Opinion
21-CV-2177 (FB) (JRC)
04-25-2023
Appearances: For the Plaintiff: For Defendant IEJK Realty LLC: MAUREEN E. O'CONNOR L'Abbate, Balkan, Colavita & Contini, L.L.P. For Defendant IEJK Realty LLC: MICHELLE CALLNER Redmond Law, PLLC For Defendants Un Lee and Yun Lee: MAGDALENE P. SKOUNTZOS Brody, O'Connor & O'Connor For Defendant Edgard Ventura: Marc E. Freund Lipsig, Shapey, Manus & Moverman, P.C.
Appearances:
For the Plaintiff: For
Defendant IEJK Realty LLC:
MAUREEN E. O'CONNOR
L'Abbate, Balkan, Colavita & Contini, L.L.P.

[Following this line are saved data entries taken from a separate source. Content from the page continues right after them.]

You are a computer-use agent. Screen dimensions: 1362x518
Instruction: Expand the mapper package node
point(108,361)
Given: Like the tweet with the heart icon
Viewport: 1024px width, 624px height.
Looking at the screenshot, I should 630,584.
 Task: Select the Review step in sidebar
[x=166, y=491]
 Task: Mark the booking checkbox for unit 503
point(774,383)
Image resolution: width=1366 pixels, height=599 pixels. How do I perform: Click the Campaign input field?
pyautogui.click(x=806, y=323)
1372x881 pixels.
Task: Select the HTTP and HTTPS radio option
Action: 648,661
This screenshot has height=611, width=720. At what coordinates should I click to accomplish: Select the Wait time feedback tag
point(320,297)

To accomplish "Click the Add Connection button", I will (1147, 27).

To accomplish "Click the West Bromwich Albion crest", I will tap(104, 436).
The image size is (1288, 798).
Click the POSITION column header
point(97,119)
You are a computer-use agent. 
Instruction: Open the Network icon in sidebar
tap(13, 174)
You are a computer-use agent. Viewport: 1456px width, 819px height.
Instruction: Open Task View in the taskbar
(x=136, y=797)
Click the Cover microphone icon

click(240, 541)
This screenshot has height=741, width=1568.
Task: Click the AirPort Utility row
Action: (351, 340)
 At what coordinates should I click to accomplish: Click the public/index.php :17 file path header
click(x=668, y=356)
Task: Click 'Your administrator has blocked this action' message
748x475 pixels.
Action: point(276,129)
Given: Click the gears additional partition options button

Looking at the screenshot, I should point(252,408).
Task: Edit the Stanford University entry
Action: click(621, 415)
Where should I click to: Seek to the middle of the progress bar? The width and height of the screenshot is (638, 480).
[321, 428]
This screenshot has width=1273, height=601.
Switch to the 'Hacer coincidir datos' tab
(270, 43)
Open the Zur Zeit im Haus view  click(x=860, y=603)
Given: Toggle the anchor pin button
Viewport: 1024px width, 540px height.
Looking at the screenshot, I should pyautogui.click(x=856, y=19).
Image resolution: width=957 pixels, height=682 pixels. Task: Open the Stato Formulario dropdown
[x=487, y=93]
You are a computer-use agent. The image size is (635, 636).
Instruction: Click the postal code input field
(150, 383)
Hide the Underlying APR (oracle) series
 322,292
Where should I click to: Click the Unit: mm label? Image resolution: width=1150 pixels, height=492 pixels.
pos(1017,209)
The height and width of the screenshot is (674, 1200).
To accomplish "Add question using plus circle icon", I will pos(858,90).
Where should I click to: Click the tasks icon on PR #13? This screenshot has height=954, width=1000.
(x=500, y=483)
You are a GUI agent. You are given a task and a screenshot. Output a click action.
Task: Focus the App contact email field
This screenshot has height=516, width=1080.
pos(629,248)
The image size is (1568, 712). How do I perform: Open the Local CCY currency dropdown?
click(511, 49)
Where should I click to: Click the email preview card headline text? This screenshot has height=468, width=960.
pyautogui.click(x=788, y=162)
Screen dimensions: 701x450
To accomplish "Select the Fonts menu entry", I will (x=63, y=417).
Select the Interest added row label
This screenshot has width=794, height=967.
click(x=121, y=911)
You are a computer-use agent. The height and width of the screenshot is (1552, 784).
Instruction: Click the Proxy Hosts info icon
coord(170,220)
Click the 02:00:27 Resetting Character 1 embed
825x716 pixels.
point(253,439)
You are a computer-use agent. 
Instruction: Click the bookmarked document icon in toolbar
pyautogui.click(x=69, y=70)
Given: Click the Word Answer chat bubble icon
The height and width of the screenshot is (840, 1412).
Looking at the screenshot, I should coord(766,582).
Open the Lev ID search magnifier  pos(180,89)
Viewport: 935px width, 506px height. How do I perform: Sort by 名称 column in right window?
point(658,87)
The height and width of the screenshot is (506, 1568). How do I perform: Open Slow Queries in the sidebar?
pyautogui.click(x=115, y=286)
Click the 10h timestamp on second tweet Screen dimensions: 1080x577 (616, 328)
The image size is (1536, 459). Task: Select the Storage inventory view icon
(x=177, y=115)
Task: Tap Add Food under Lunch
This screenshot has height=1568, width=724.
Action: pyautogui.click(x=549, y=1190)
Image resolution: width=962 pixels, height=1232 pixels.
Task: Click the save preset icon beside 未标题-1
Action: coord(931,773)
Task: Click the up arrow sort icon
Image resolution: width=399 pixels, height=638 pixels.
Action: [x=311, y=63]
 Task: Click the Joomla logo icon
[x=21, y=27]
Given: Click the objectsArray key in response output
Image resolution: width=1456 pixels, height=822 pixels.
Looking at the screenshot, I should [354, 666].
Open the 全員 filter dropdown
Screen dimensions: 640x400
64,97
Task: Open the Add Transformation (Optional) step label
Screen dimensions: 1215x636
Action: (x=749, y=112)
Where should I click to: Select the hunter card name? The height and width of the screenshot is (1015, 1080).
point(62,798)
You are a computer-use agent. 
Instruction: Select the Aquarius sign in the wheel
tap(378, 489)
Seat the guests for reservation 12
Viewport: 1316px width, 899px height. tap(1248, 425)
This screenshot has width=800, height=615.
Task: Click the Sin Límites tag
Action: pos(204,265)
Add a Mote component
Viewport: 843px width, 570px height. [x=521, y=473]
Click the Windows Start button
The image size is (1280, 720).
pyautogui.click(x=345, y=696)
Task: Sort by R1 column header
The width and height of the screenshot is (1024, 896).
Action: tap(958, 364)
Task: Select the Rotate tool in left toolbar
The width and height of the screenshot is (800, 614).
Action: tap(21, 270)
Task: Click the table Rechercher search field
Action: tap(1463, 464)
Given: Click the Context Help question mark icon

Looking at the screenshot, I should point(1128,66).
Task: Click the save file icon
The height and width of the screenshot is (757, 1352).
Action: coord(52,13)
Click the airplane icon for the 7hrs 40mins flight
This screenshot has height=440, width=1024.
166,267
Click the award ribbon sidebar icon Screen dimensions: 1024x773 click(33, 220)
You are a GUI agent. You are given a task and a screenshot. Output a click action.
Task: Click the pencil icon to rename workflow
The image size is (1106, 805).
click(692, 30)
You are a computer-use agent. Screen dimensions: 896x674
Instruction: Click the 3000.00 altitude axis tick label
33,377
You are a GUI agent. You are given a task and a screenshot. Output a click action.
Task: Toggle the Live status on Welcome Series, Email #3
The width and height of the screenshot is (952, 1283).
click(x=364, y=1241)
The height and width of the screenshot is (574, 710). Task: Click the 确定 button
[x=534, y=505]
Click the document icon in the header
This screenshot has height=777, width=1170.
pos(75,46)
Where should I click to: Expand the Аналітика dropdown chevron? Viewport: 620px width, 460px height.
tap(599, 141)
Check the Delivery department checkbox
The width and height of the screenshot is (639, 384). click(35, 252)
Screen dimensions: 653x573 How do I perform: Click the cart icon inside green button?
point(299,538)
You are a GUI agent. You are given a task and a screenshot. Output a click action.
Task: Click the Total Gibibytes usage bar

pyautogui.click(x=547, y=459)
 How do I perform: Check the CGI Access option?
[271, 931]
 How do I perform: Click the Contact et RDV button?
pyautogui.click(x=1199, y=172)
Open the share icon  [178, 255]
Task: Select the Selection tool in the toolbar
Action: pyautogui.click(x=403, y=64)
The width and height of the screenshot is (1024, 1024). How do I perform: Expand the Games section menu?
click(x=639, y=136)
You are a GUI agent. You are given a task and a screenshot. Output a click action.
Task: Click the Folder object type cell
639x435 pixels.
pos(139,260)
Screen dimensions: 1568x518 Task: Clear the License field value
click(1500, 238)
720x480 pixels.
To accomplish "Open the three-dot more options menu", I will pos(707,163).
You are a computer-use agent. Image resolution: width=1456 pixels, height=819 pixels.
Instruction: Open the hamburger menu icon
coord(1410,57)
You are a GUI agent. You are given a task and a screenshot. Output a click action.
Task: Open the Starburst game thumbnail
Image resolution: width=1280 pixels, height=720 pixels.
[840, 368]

For Defendant IEJK Realty LLC:
MICHELLE CALLNER
Redmond Law, PLLC
For Defendants Un Lee and Yun Lee:
MAGDALENE P. SKOUNTZOS
Brody, O'Connor & O'Connor
For Defendant Edgard Ventura:
Marc E. Freund
Lipsig, Shapey, Manus & Moverman, P.C.
MEMORANDUM AND ORDER
FREDERIC BLOCK, SENIOR UNITED STATES DISTRICT JUDGE.
Plaintiff American Empire Surplus Lines Insurance Company (“American Empire”) brought this action for declaratory relief against Defendants Edgar Ventura (“Ventura”), Celatech Construction Corp., IEJK Realty LLC (“IEJK”), MJMV Holdings LLC, Federici Builders Corp., Christopher V. Papa Architect P.C., Structural Engineering Technologies P.C., A&T Engineering P.C., Sano Wrecking LLC (“Sano”), and Elliot Development Corp., as well as Defendant-Counterclaimants Un Lee and Yun Lee-Ito (the “Lee Defendants”). Before the Court is American Empire's motion for summary judgment against Ventura, the Lee Defendants, and IEJK, as well cross-motions for summary judgment by each of those Defendants. For the reasons described below, American Empire's motion is denied and the motions by IEJK, Ventura, and the Lee Defendants are granted.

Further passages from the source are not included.